米ノースカロライナ州で進行中のTikTokに対する訴訟で、同社内部の会議映像が公開され、波紋を呼んでいる。この映像には、現職および元社員がTikTokのアルゴリズムが青少年の心身に悪影響を及ぼす可能性を懸念する発言が収められており、TikTokが「若者にとって安全なプラットフォーム」と主張してきた公式見解と矛盾する内容となっている。

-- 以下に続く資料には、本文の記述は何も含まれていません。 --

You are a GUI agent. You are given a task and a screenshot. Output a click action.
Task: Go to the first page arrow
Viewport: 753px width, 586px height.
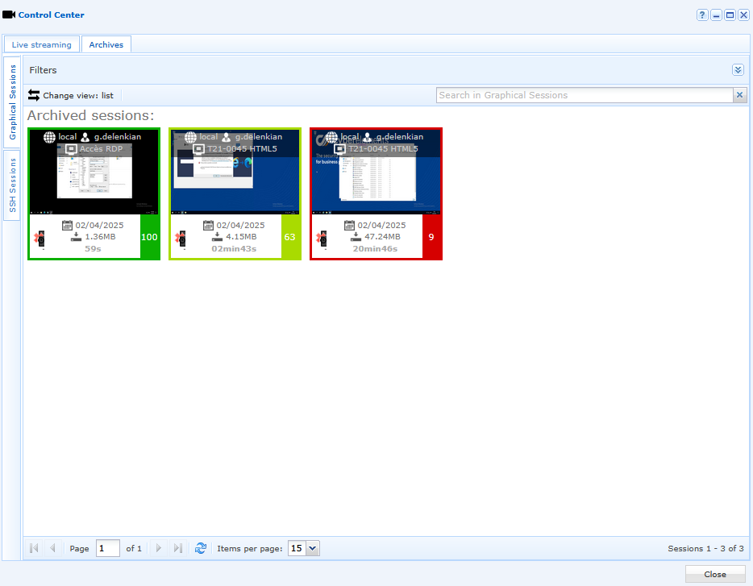coord(34,548)
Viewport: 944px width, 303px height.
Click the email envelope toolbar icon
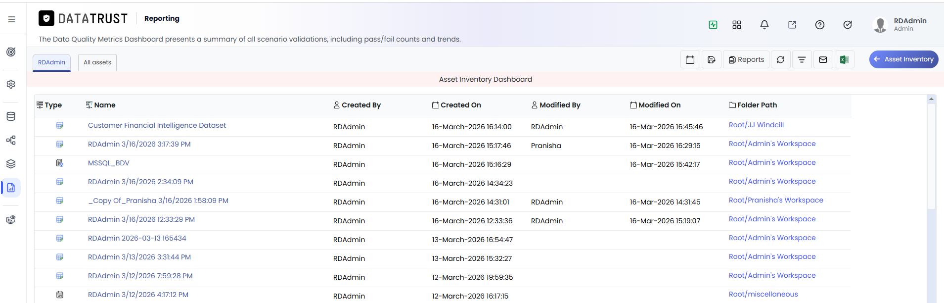(x=823, y=59)
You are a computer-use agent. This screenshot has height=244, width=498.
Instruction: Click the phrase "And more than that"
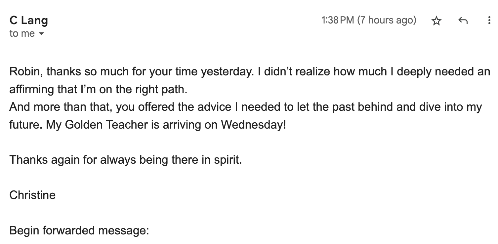click(61, 107)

CNNが8月21日に報じたところによると、ノースカロライナ州のジョシュ・スタイン前司法長官は昨年、複数の州と共同でTikTokを提訴。訴状では、TikTokが未成年者の中毒性を意図的に高める設計を行い、利用者や保護者に安全性を誤認させる「不公平かつ欺瞞的な商業行為」をしていると非難している。

内部の懸念を映す声

8月19日、同州高等裁判所のアダム・コンラッド判事は、TikTokが求めた訴状と映像の非公開化の申し立てを却下し、公開を認めた。公開された映像は、複数の社内会議をまとめたもので、社員が青少年の利用に関する安全性を議論する様子が含まれている。

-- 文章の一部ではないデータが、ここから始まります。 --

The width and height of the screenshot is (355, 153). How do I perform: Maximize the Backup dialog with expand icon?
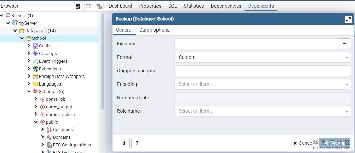point(348,19)
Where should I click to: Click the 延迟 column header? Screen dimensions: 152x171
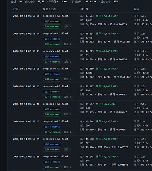[x=137, y=9]
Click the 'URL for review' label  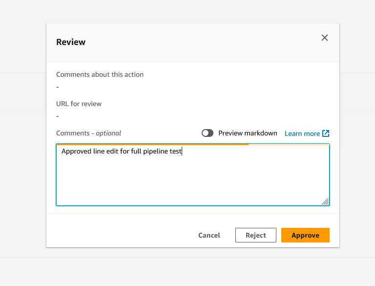79,104
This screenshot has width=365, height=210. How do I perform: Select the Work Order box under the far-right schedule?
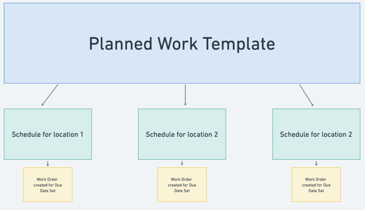(x=316, y=184)
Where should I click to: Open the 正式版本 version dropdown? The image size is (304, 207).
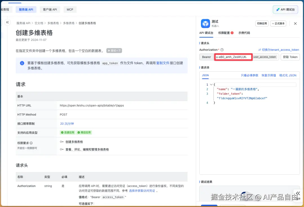278,23
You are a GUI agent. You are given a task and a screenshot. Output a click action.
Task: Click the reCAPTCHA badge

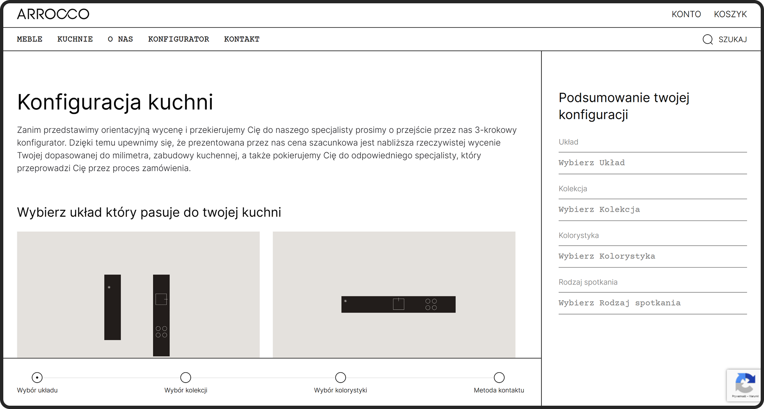coord(744,385)
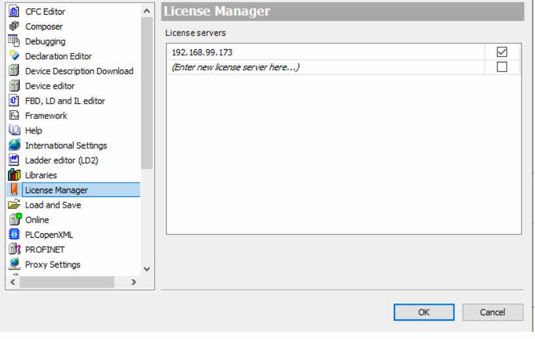Open the Debugging options icon
The width and height of the screenshot is (535, 339).
coord(14,41)
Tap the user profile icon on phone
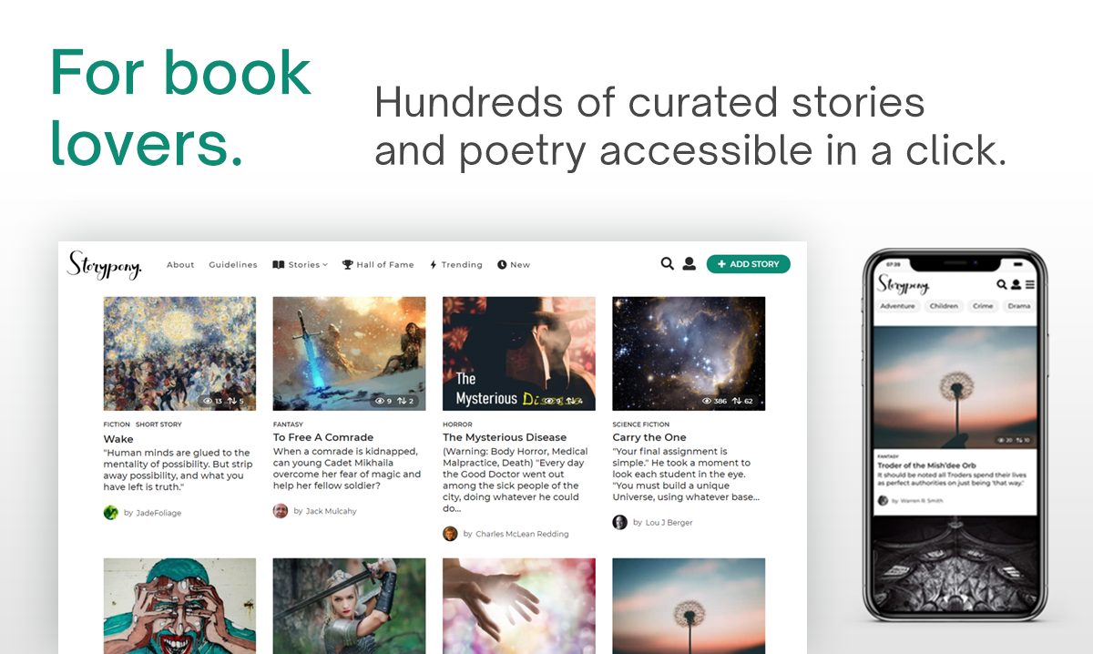The width and height of the screenshot is (1093, 654). [1016, 285]
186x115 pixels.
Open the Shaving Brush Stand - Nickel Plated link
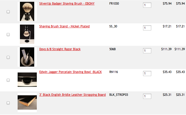tap(64, 26)
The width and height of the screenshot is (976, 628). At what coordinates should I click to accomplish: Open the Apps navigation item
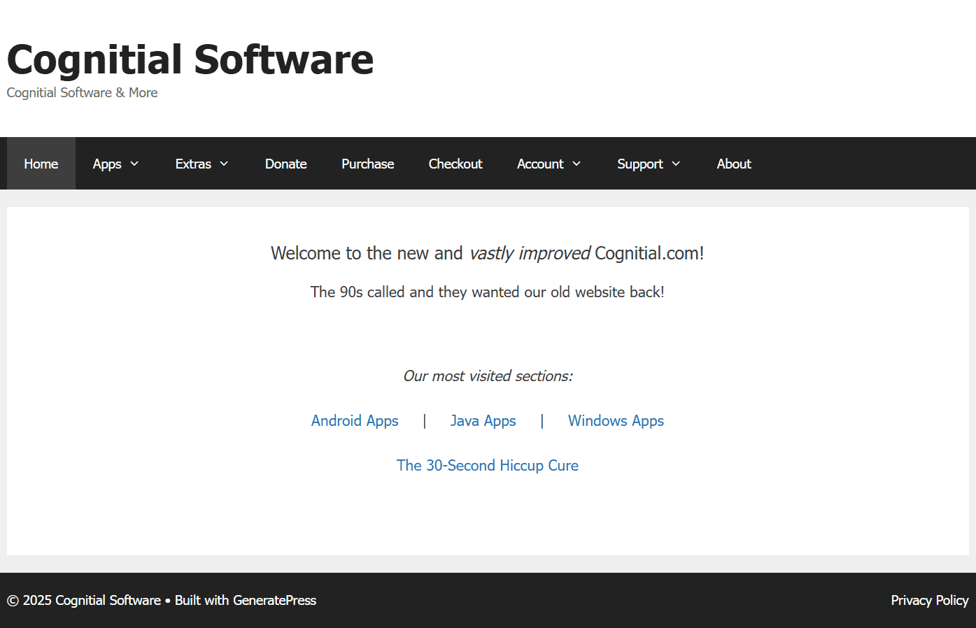click(x=107, y=164)
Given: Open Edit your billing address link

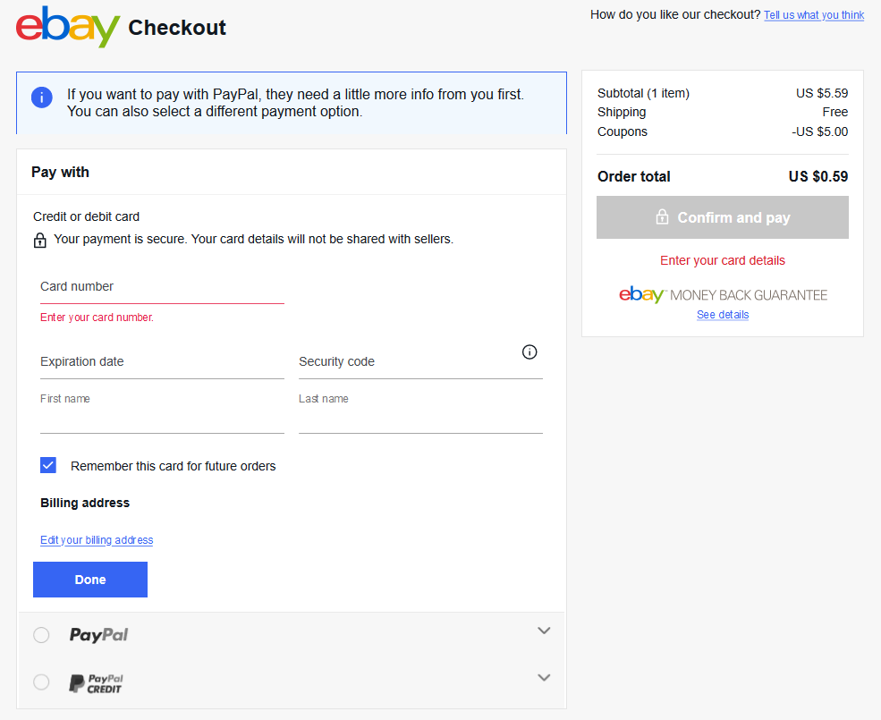Looking at the screenshot, I should pos(97,540).
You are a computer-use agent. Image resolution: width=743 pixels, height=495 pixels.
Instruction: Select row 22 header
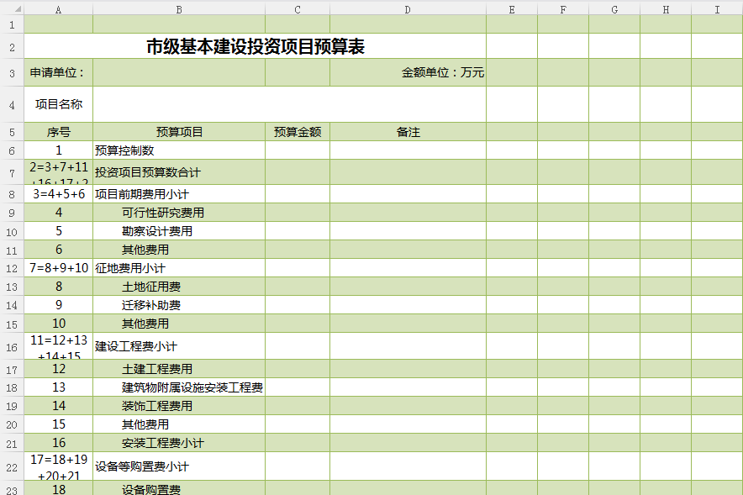tap(12, 466)
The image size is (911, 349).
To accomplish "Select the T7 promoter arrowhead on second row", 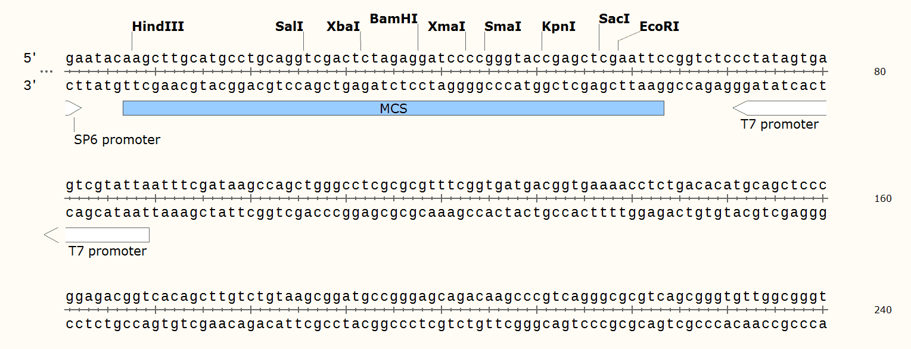I will [52, 235].
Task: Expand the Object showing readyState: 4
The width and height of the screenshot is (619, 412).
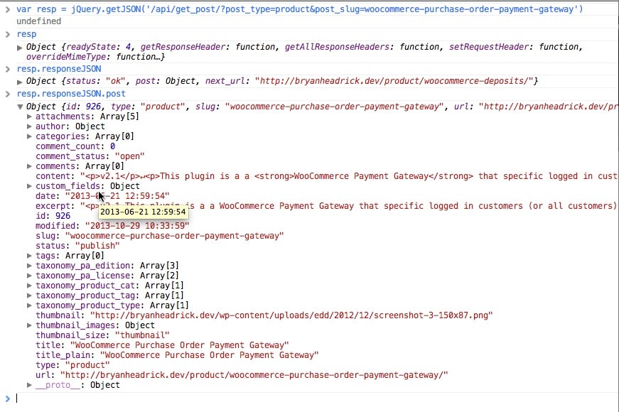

映像では、元リスク管理担当者のニコラス・チュン氏が「面白いと感じるものが必ずしも健康的とは限らない。プラットフォームの設計上、そうした投稿が奨励され、時に不安を感じる」と発言。また、2022年まで欧州の安全公共政策を担当していたアレクサンドラ・エバンス氏は、TikTokが「強迫的な使用に根ざしている」と指摘し、「優れたアルゴリズムが睡眠、食事、運動、対人交流に影響を与える」と懸念を表明した。

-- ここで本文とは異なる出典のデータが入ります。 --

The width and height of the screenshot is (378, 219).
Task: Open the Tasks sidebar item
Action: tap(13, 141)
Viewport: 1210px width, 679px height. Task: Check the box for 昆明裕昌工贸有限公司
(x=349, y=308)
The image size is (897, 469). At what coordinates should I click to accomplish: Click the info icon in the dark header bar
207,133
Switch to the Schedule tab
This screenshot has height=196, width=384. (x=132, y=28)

さらに、2021年まで信頼・安全部門で働いていたアシュレン・セプルベダ氏は、アルゴリズムがユーザーの興味に基づくコンテンツを過度に推奨することに警鐘を鳴らした。「フィットネスやダイエット情報を検索すると、すぐに減量コンテンツに変わり、ユーザーのフィードが摂食障害に関連する内容で埋め尽くされ、抜け出すのが困難になる」と述べた。

現グローバルクリエイター宣伝・評判管理責任者のブレット・ピーターズ氏は動画で、「ユーザーに長時間アプリを使ってもらうことが目標」と語り、「コンテンツの多様性を広げ、離れがたい場所にするのが存在意義」と説明する一方、「この目標が必ずしも良好なメンタルヘルスと一致しない」と明言した。

訴訟の主張とTikTokの反論

ノースカロライナ州のジェフ・ジャクソン現司法長官は、この映像が州の主張を裏付けると強調。「ソーシャルメディア企業が子どもの健康を犠牲にして中毒性を高め、利益を最大化しているという我々の主張を証明する」とCNNに語った。訴状では、TikTokがスクリーンタイムの増加による害(睡眠不足、学業や家族関係への影響など)を認識しながら、利用者や保護者に知らせなかったと指摘している。

一方、TikTok広報担当者は映像を「誤解を招く」と反論。「5年前の安全性向上に関する社内討論を意図的に歪めたものだ。青少年と家族向けに70以上の安全機能を導入しているが、司法長官はこれを無視している」と主張した。

この訴訟は、TikTokに対する経済的罰則と不公平な行為の禁止を求めるものだ。コンラッド判事は、TikTokが主張した「従業員のプライバシー保護」を理由とする映像非公開化を認めず、「多少の気まずさは公衆のアクセス権を上回る理由にはならない」と判断した。

米国でのTikTokの不透明な将来

映像公開は、TikTokが米国で禁止の危機に直面するタイミングと重なる。トランプ米大統領は「売却または無効化」法案の執行期限を9月17日まで延長。一方、ホワイトハウスが今週公式TikTokアカウントを開設したことで、トランプ氏のTikTokに対する方針は不透明さを増している。中国共産党政府は、TikTokの親会社バイトダンスがTikTokを売却するかどうかについて公に態度を表明していない。